L'immense porte aux tuiles vertes typiques marquent l'entrée de Chinatown. De la même manière qu'à Washington DC ou Londres ; je l'avoue, je ne me rappelle pas d'équivalent à New York, mais le Chinatown newyorkais est si grand qu'il est difficile d'en tracer les limites... A San Francisco, le quartier chinois est assez vaste mais suit essentiellement une ou deux rues, une longue bande sur de nombreux blocs. Aucune difficulté pour en repérer l'entrée et s'y glisser doucement.
D'autant que ce dimanche, les voitures s'amoncellent sous le porche asiatique, certaines se risquant même à klaxonner ; pourtant, la circulation de San Francisco m'a paru bien plus apaisée que celle de New York où les chauffeurs de taxi semblent astreints à klaxonner toutes les dix minutes.
Mais ce micro bouchon n'était pas un effet direct de l'atmosphère chinoise, les automobilistes ne se sentent pas pris soudain d'une irrépressible envie d'agressivité au passage de la frontière symbolique.

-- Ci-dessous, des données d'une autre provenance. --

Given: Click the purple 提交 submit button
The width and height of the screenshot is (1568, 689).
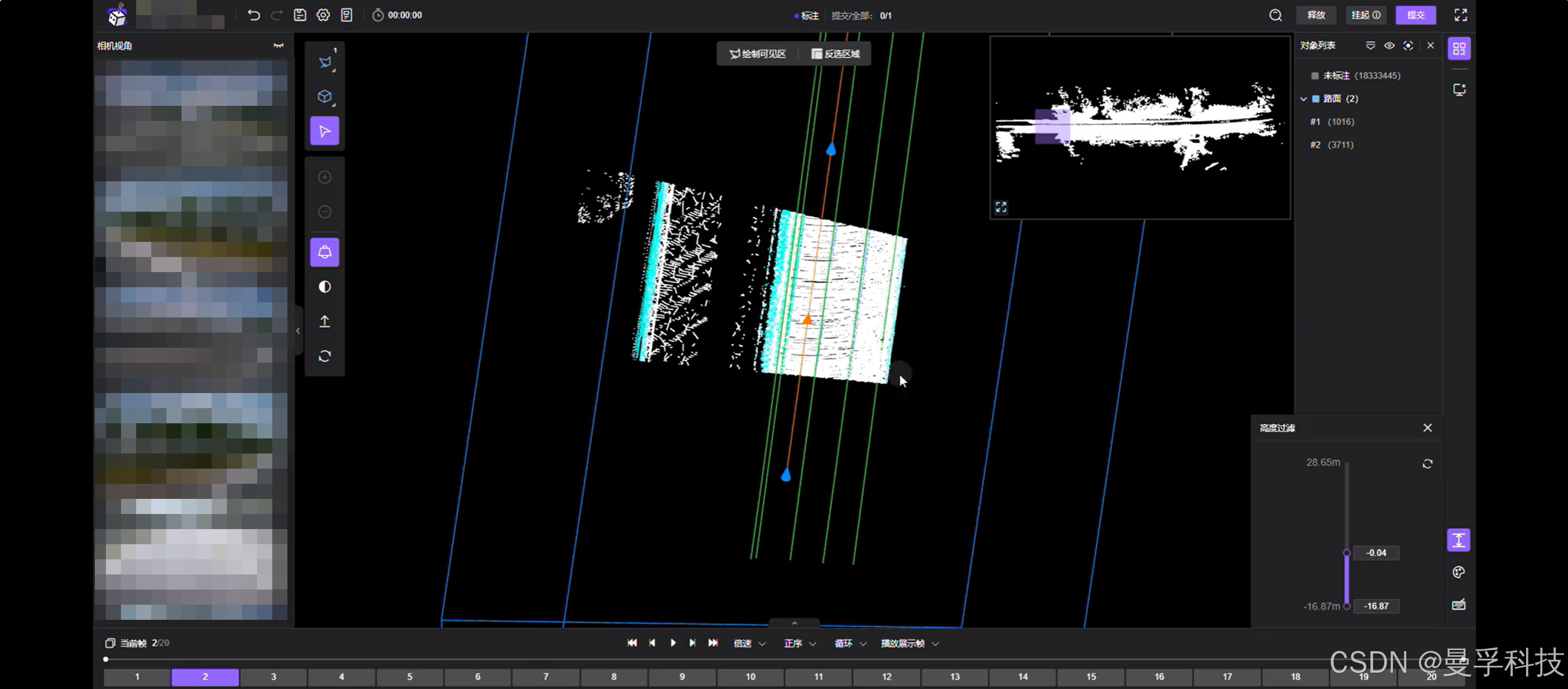Looking at the screenshot, I should pyautogui.click(x=1415, y=15).
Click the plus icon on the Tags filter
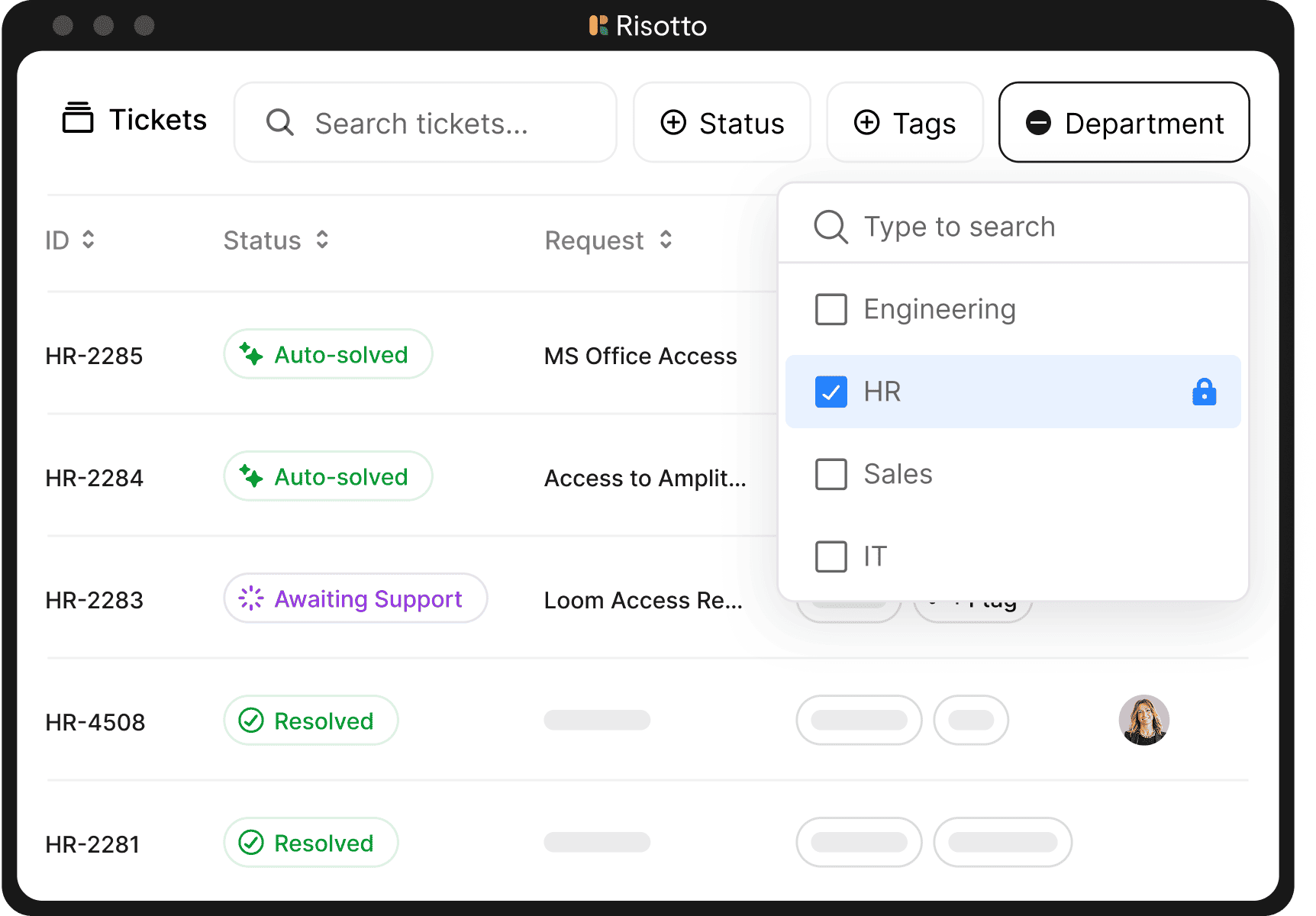 coord(866,122)
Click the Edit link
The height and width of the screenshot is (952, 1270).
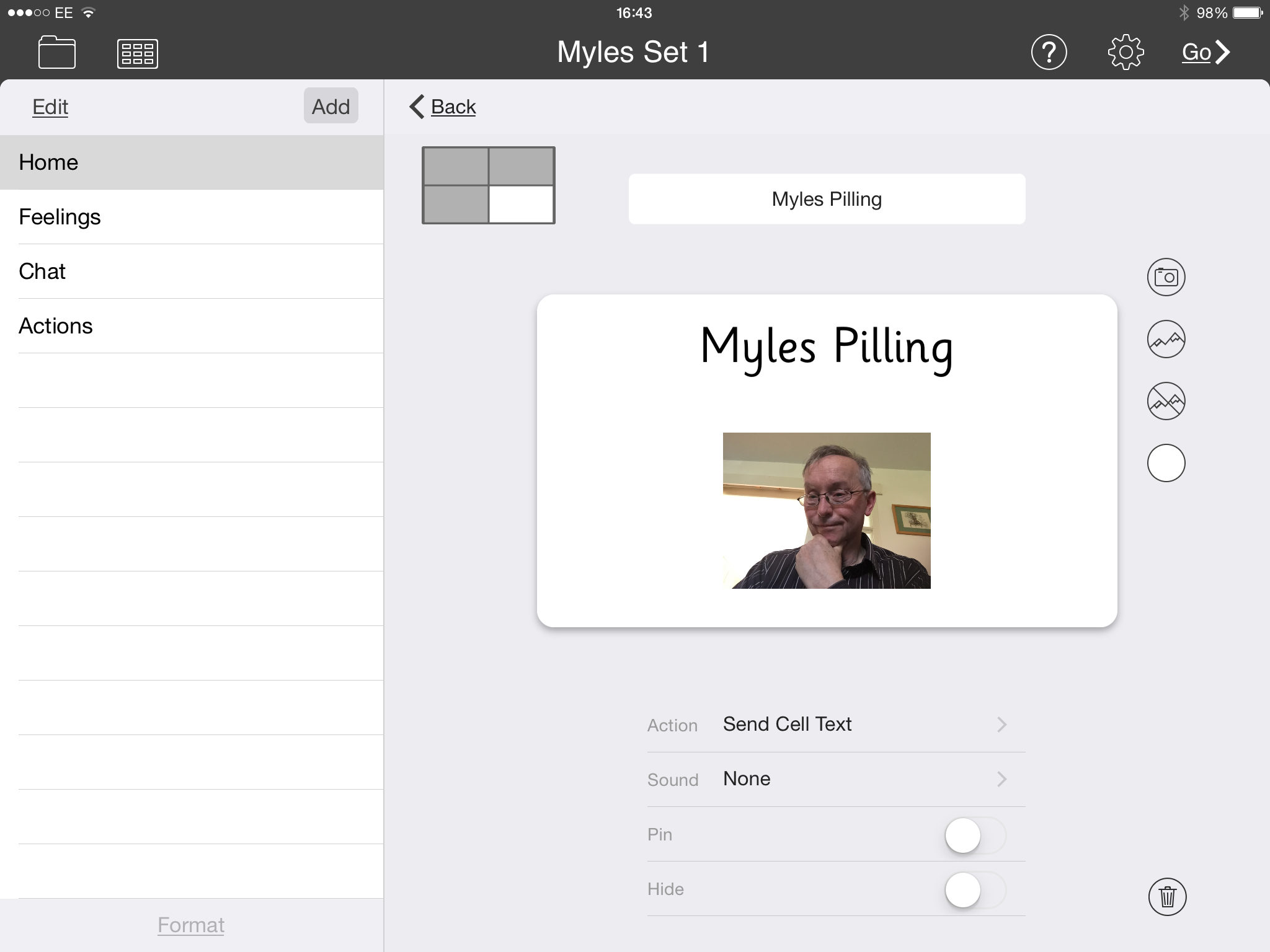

La route se trouvait bloquée par la fourrière, occupée à déloger une voiture mal garée, ou qui n'avait pas respectée les conditions de stationnement. Il faut savoir que celles-ci sont extrêmement strictes dans San Francisco, généralement restreintes à deux heure, un peu à la manière de nos zones bleues ; mon guide touristique conseillait d'ailleurs la prudence aux visiteurs n'ayant pas l'habitude, en insistant sur la promptitude de la fourrière. Il faut dire que les rues de la ville sont bien étroites pour les standards américains et qu'elles n'autorisent aucun laisser-aller dans le respect des règles.
Cette scène illustrait donc à merveille la réputation de la ville en matière de stationnement, et j'avoue avoir ressenti un peu d'inquiétude quant à ma voiture de location, abandonnée dans non loin de la sortie de l'autoroute. Dans une place valable, certes. Ma nervosité d'automobiliste expatrié m'avait même poussé à interroger un piéton, pour m'assurer de ma bonne compréhension des panneaux de stationnement et de leurs multiples clauses...
Pour noyer ces quelques angoisses nourries des neuf heures de jetlag de la veille, je m'amusais donc à observer la scène, plutôt amusante. Une large police-woman noire laissait éclater son rire sonore pour amadouer les automobilistes malchanceux ; les derniers de la file tentaient d'ailleurs d'enclencher la marche arrière, ne voulant pas arriver en retard au déjeuner dominical. Deux immenses girafes se tenaient nonchalantes sur le trottoir, exposées par un magasin d'antiquité aux pièces magnifiquement kitsch. Des girafes dans une rue en pente embouteillée, voilà une photo originale capturant un instant de vie, une superposition de deux champs qui m'amuse ; un touriste a observé intrigué mon cadrage, puis s'est positionné pour prendre également les deux animaux aux longs cous.